_Task goal_
Once the line with "You are a computer-use agent. Image" is found in the entries below, print it and each following line exactly, stopping after the line with "Given: Collapse the Cost Center Sales section"; print nothing else.

Saved data entries:
————

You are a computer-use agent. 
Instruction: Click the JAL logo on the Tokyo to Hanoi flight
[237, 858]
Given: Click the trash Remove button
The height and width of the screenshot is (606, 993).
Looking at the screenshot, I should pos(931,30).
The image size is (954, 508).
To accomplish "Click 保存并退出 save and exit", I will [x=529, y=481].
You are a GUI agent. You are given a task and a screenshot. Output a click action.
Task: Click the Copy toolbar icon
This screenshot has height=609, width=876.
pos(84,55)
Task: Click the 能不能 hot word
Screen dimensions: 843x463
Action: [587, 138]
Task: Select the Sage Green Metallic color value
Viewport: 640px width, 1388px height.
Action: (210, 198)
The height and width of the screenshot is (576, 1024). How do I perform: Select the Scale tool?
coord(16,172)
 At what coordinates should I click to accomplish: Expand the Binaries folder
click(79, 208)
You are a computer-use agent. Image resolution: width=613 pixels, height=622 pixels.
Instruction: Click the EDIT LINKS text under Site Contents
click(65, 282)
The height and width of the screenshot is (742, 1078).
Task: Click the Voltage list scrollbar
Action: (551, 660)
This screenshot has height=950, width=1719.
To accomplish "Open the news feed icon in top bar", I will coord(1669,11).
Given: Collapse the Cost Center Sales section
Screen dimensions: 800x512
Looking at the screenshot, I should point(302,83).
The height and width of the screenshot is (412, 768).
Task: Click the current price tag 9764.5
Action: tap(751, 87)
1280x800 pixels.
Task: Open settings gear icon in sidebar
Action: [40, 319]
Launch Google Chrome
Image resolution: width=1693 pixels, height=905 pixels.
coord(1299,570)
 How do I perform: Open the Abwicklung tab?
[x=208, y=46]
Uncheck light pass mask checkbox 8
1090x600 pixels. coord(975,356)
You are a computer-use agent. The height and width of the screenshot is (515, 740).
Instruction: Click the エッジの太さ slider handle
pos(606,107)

————

_Result_
You are a computer-use agent. Image resolution: width=613 pixels, height=622 pixels.
Instruction: Click the EDIT LINKS text under Site Contents
click(65, 282)
The height and width of the screenshot is (742, 1078).
Task: Click the Voltage list scrollbar
Action: (551, 660)
This screenshot has height=950, width=1719.
To accomplish "Open the news feed icon in top bar", I will coord(1669,11).
Given: Collapse the Cost Center Sales section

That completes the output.